Larry Longdon legte seine Stirn in Falten. Etwas, was er immer tat, wenn er vor einem kniffligen Problem stand. Nun begann er auch noch rhythmisch mit den Fingern auf seinem Schreibtisch zu klopfen. Für gewöhnlich beruhigte ihn dies und für normalerweise machte es andere Leute nervös.

„Sir, wenn ich bitten darf! Dieser infernalische Krach ist ja eine Vorstufe zur Unmenschlichkeit, wenn nicht gar der inquisitatorischen Folter!“, befand Angus van Hall mit wohlgewählten Worten und in distinguiertem Ton.

„Angus! Mäßigen sie sich. Bedenken sie ihre Stellung, die ihnen nur gestattet, sich auf Aufforderung zu äußern“, entrüstete sich Lady Cynthia, die sich für die rechtmäßige Nachfolgerin und Alleinerbin des verblichenen Earl fühlte. Laut ihrer Vorstellung gehörte der Butler zur Erbmasse. Alleine schon, dass Angus van Hall überhaupt zur Testamentseröffnung eingeladen war, empfand sie als Vorstufe zum Untergang der britischen Empire.

Doch Angus, der sich mit Leib und Seele dem Wohl des Earl verschrieben hatte, ging überhaupt nicht auf sie ein und strafte sie mit Missachtung und einem verschämten und lautlosen: „Pah!“

Nur Larry Longdon bemerkte es mit einem Schmunzeln. Er war der Einzige, der überhaupt Notiz von ihm nahm.

„Vor Gott und Gericht sind alle gleich!“, war seine Devise.

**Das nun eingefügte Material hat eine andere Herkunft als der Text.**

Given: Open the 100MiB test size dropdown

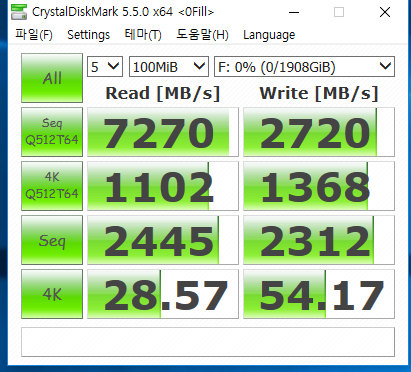Looking at the screenshot, I should 169,67.
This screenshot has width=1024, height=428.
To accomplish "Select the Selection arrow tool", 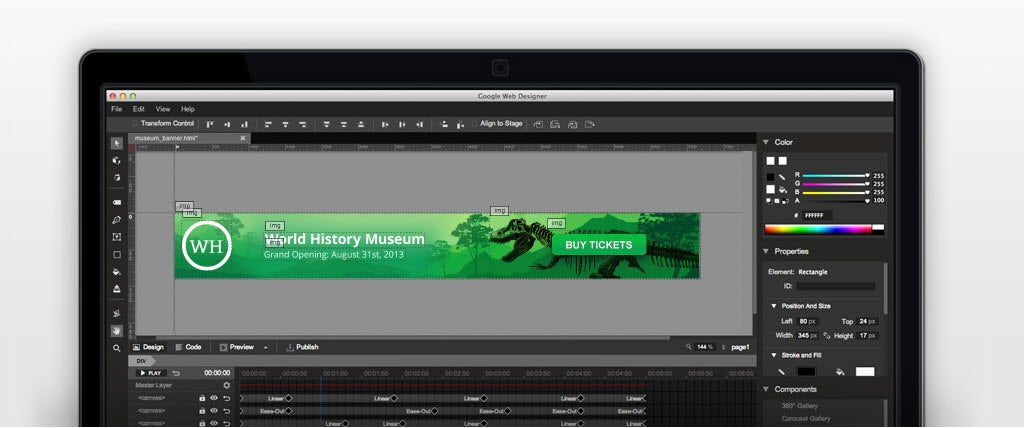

Er selbst kam aus einfachsten Verhältnissen und wuchs als Findelkind auf. Die Nonnen, bei denen er lebte, gaben ihm den Namen Larry London, weil er unter der Tower Bridge gefunden wurde. Der Name Longdon geht auf einen Beamten des Einwohnermeldeamtes zurück, der mehr dem Alkohol als der Rechtschreibung zugetan war. Und so blieb es bei Longdon.

„Darf ich jetzt endlich hereinkommen?“

„Moment Herr Weatherling. In dieser Angelegenheit habe ich noch nicht abschließend entschieden. Zunächst muss ich die Rechtslage überprüfen.“

Der Anwalt ging zu seinem Schrank und öffnete unter einem lauten Knarzgeräusch die Tür und nahm ein Buch heraus. Er öffnete es und begann darin zu blättern. Beäugt wurde er dabei von den anwesenden Erbanwärtern, die von Minute zu Minute unruhiger wurden. Ab und an vernahmen sie ein: „Aha – Oh – mmmm“, oder ein leises Pfeifen durch die Zähne.

Eine Tendenz war nicht zu erkennen. Erst als er das Buch mit einem lauten Knall zuschlug, flammte ein Fünkchen Hoffnung auf, die jedoch sofort wieder zunichtegemacht wurde, indem der Anwalt zu einem weiteren Buch griff. Pünktlich zum zweiten Glockenschlag von Big Ben, Lady Cynthia war längst entschlafen, kam ein erleichtertes: „Da ist er ja, der passende Paragraf!“

Allenthalben machte sich Erleichterung breit.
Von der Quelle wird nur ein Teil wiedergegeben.